> TASK PROMPT
Set down exactly the stretch of lines below that opens at the line containing "輸入代行、体験談 (118, 47)" and continues through the last line of the entries, and nothing else.

(Beginning of DATA)

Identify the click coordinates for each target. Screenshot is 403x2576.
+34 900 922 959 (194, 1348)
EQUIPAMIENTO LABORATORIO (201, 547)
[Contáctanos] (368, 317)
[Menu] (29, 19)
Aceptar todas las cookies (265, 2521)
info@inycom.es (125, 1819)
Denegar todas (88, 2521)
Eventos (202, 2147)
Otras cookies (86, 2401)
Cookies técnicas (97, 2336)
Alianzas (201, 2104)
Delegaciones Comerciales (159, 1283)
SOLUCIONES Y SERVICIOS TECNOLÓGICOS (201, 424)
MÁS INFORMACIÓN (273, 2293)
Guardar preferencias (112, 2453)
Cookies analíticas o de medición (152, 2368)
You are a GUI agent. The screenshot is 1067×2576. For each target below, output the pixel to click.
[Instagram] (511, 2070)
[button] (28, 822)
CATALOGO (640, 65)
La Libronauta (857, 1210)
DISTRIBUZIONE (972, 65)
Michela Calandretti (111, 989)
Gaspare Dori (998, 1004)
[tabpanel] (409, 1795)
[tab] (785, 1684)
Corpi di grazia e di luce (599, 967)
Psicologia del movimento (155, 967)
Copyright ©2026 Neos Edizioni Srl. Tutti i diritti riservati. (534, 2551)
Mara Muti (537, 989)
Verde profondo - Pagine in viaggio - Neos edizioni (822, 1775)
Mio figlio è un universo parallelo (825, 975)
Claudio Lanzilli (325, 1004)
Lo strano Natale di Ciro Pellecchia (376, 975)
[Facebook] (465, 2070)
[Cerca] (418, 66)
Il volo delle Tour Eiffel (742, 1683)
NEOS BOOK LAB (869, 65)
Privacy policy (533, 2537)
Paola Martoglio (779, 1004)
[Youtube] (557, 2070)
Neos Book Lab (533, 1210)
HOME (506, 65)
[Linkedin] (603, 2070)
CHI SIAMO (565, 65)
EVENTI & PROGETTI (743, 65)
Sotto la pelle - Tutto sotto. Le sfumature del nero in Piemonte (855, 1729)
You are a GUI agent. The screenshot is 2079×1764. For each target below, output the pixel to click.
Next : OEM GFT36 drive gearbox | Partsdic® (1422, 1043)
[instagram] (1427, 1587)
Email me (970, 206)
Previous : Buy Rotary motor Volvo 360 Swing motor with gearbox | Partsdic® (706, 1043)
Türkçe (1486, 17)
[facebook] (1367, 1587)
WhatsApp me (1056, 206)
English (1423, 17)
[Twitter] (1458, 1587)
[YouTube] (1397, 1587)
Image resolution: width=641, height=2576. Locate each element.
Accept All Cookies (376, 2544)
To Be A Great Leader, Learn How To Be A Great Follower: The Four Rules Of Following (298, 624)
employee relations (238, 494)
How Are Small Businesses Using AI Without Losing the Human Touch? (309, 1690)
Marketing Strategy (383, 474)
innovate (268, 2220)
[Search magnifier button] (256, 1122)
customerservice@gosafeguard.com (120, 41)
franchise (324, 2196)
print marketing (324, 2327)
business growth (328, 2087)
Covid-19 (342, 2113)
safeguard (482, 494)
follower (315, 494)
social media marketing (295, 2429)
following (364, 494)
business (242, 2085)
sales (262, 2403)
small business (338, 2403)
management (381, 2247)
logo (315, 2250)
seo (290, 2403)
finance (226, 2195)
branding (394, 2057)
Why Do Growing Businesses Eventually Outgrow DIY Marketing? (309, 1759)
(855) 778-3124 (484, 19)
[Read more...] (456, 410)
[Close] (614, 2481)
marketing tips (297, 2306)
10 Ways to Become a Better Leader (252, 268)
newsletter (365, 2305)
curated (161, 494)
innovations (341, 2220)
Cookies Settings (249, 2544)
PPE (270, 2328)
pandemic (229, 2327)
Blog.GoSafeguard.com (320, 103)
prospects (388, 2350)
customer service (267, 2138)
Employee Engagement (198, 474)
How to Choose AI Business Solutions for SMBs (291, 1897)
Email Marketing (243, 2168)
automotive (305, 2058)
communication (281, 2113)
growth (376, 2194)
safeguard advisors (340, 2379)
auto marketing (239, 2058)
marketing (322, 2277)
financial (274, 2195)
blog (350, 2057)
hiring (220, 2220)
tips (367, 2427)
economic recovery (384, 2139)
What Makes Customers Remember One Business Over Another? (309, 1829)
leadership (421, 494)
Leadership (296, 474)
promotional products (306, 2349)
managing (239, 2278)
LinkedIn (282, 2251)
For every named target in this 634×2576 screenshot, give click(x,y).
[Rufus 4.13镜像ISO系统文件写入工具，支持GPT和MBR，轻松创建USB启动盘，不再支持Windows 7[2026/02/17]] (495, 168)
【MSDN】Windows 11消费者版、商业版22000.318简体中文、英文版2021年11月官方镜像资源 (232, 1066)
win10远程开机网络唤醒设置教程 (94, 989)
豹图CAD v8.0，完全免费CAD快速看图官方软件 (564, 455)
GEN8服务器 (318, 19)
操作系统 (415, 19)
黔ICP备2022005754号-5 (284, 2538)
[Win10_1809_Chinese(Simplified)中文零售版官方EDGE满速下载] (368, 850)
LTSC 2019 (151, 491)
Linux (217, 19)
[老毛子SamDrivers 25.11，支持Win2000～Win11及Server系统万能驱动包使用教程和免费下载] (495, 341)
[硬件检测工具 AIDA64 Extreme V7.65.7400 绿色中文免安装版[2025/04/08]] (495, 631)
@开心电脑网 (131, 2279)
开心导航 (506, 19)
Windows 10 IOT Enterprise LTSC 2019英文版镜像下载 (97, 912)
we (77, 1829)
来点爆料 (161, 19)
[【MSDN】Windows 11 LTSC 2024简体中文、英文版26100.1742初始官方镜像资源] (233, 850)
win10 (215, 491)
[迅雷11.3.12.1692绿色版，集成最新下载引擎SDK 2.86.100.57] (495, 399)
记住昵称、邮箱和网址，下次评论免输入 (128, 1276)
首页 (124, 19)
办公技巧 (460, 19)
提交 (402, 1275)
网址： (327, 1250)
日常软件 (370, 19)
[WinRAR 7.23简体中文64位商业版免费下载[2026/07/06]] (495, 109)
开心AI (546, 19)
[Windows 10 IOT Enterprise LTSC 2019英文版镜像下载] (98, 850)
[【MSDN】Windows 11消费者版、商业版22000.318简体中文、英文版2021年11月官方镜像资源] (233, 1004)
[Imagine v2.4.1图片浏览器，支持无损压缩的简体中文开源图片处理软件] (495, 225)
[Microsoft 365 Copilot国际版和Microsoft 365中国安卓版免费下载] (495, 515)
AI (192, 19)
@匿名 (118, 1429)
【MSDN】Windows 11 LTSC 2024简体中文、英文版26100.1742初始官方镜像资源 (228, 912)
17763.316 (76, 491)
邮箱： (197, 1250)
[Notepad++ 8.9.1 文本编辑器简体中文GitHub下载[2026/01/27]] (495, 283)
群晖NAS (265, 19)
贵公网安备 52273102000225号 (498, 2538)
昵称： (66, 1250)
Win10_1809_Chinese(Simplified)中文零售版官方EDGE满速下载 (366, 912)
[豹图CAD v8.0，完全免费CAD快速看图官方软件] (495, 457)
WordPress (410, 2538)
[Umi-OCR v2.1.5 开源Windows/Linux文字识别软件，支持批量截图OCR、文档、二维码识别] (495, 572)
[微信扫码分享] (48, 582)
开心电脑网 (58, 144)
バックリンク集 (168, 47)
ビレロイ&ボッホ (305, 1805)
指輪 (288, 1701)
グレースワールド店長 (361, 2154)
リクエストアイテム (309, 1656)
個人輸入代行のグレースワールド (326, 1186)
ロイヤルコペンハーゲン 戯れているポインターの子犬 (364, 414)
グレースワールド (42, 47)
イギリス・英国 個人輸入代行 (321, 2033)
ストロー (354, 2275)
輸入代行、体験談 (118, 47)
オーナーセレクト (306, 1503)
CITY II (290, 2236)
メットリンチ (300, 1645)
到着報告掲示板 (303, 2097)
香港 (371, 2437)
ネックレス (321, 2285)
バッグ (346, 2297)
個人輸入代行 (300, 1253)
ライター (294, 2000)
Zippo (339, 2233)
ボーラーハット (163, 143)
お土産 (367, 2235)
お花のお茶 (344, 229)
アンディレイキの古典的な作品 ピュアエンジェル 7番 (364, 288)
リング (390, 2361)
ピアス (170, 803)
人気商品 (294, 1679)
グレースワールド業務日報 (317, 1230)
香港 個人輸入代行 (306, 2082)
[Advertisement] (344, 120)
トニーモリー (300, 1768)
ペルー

(End of DATA)

> SOLUTION FOR THIS PROBLEM
輸入代行、体験談 (118, 47)
オーナーセレクト (306, 1503)
CITY II (290, 2236)
メットリンチ (300, 1645)
到着報告掲示板 (303, 2097)
香港 (371, 2437)
ネックレス (321, 2285)
バッグ (346, 2297)
個人輸入代行 (300, 1253)
ライター (294, 2000)
Zippo (339, 2233)
ボーラーハット (163, 143)
お土産 (367, 2235)
お花のお茶 (344, 229)
アンディレイキの古典的な作品 ピュアエンジェル 7番 (364, 288)
リング (390, 2361)
ピアス (170, 803)
人気商品 (294, 1679)
グレースワールド業務日報 (317, 1230)
香港 個人輸入代行 (306, 2082)
[Advertisement] (344, 120)
トニーモリー (300, 1768)
ペルー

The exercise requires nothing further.